◆ Task to complete: According to the memory allocation benchmark post, which operating system is the only one the LFH-enabled versions will run under?

◆ Source extract:
⁂
NOTE: I used Ultrano's SmallAlloc "out of the box" so maybe there's a way to tweak it a bit.


Patterns:
  8192 successive objects allocations (followed by 8192 deallocations), 1024 iterations :
    - with 16 byte blocks, with & without  LFH (malloc-16b-*.exe)
    - with 64 kb blocks, with & without LFH (malloc-64kb-*.exe)

Sadly I couldn't test the 64kb versions, as my current machine has very limited resources and the system goes wild after a few seconds. :(

The results are quite consistent over different runs, but when I moved the OLE Strings test around I found that it slows down subsequent allocations :eek, at least for the 16 byte version (so I put it at the end).

Quite obviously, the LFH-enabled versions will only run under Windows XP. :toothy
Here are the results for 16 bytes blocks on my AMD Duron 650Mhz :

H:\Dev\Asm\MAlloc>MAlloc-16b-noLFH
(De)Allocating 8192 objects (16 bytes) 1024 times, LFH disabled...
GlobalAlloc  : 11742 ms
SmallAlloc   : 10921 ms
HeapAlloc    : 10506 ms
OLEString    : 17164 ms
-------------------------------------------------------------------
H:\Dev\Asm\MAlloc>MAlloc-16b-LFH
(De)Allocating 8192 objects (16 bytes) 1024 times, LFH enabled...
GlobalAlloc  : 6267 ms
SmallAlloc   : 10832 ms
HeapAlloc    : 5317 ms
OLEString    : 8802 ms


As I expected, the Low Fragmentation Heap if far more performant than the other routines.
I also found that LFH not only influences HeapAlloc but also GlobalAlloc & OLE Strings, so I guess those 2 routines internally use HeapAlloc...
⁂
◆ Stored data:
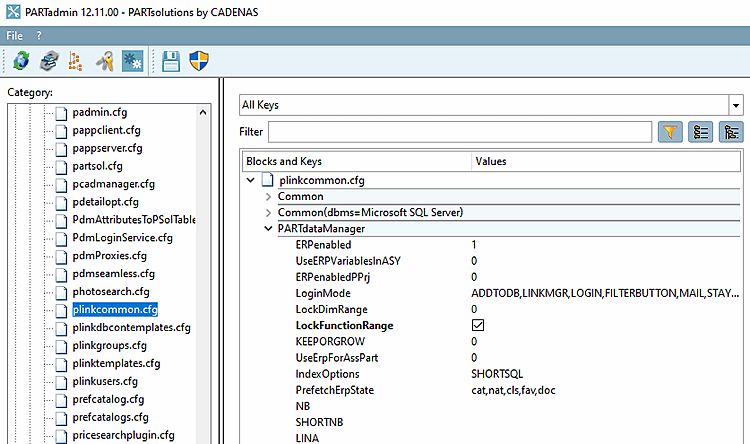Click the Filter text input field

459,132
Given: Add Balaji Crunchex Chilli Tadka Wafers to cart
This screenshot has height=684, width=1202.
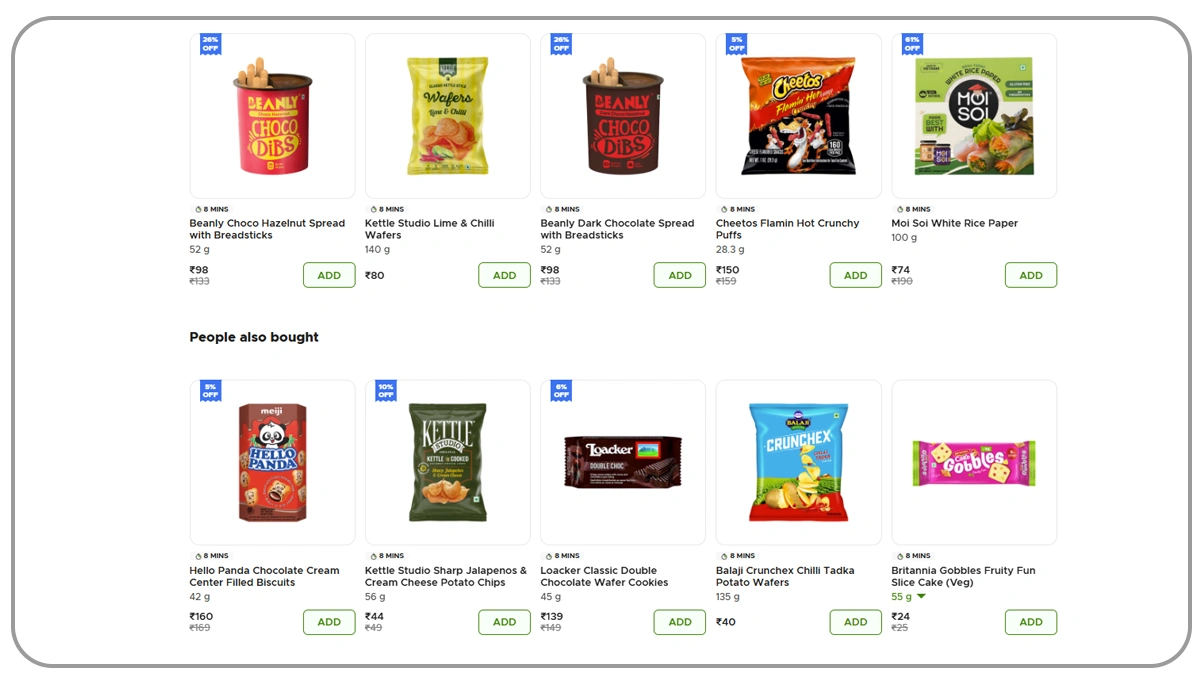Looking at the screenshot, I should coord(855,622).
⁂
◆ Written response: Windows XP